WHAT THE TASK ASKS:
Return exactly the lines from the "The width and" line through the last line of the entries below. Include no pictures.

GIVEN ENTRIES:

++++++++++

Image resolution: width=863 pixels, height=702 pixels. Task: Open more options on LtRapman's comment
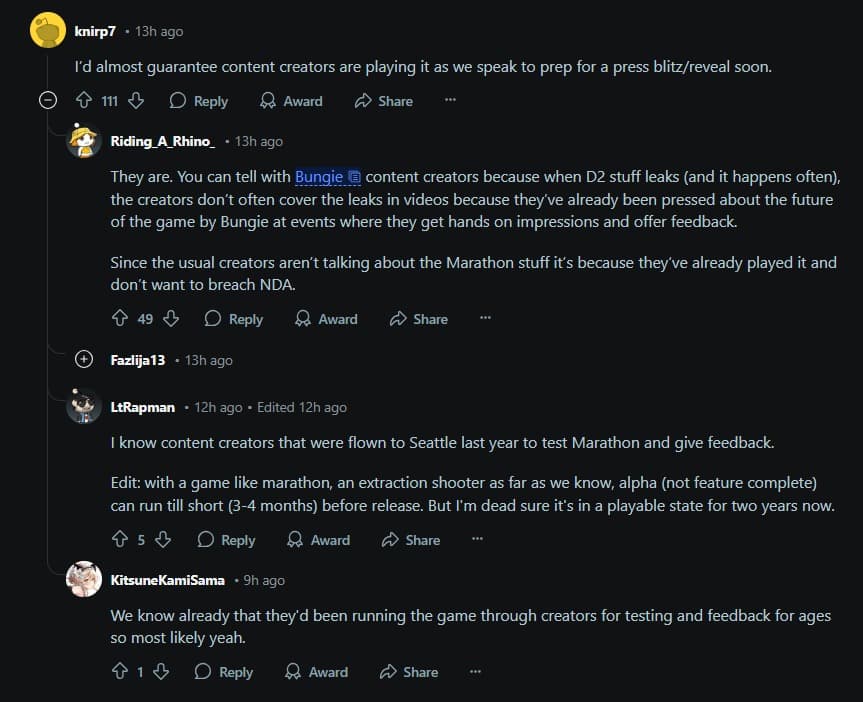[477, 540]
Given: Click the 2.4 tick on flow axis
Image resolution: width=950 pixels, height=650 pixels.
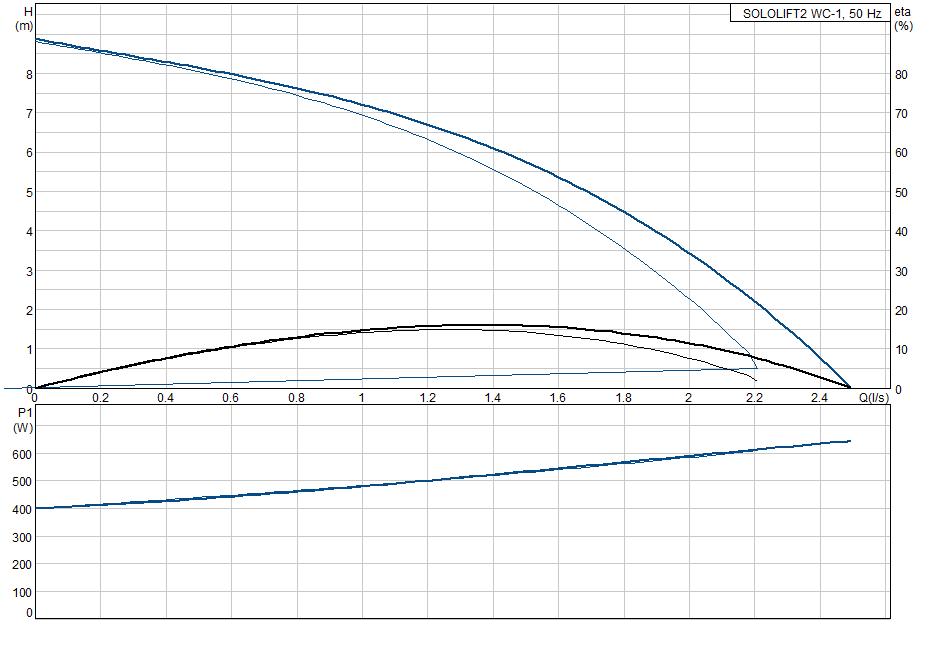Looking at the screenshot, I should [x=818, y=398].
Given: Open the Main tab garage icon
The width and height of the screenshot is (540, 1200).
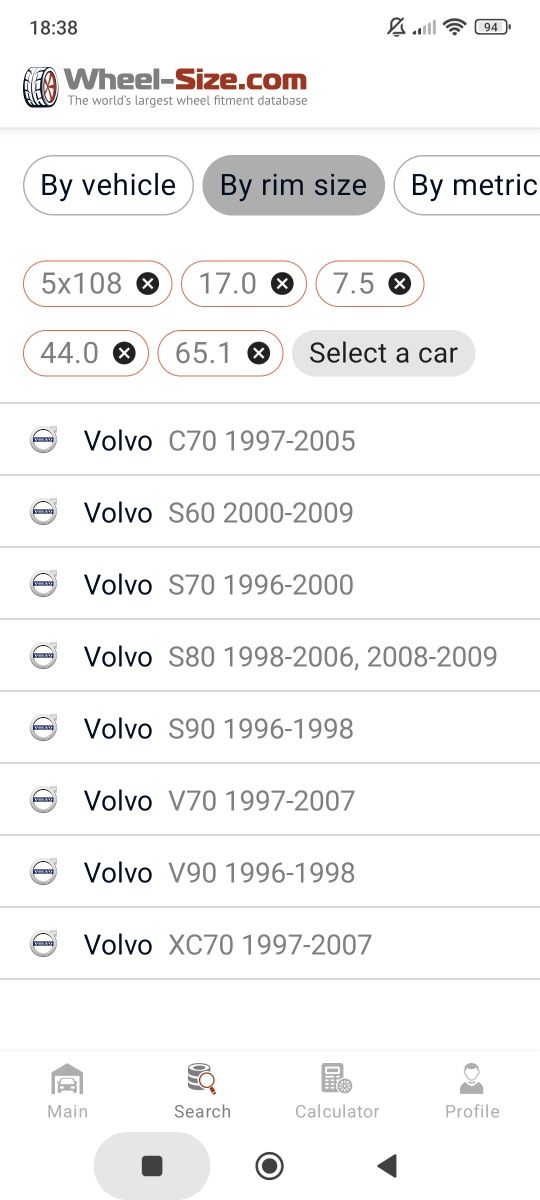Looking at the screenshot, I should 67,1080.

++++++++++

FINAL ANSWER:
The width and height of the screenshot is (540, 1200).
Looking at the screenshot, I should 67,1080.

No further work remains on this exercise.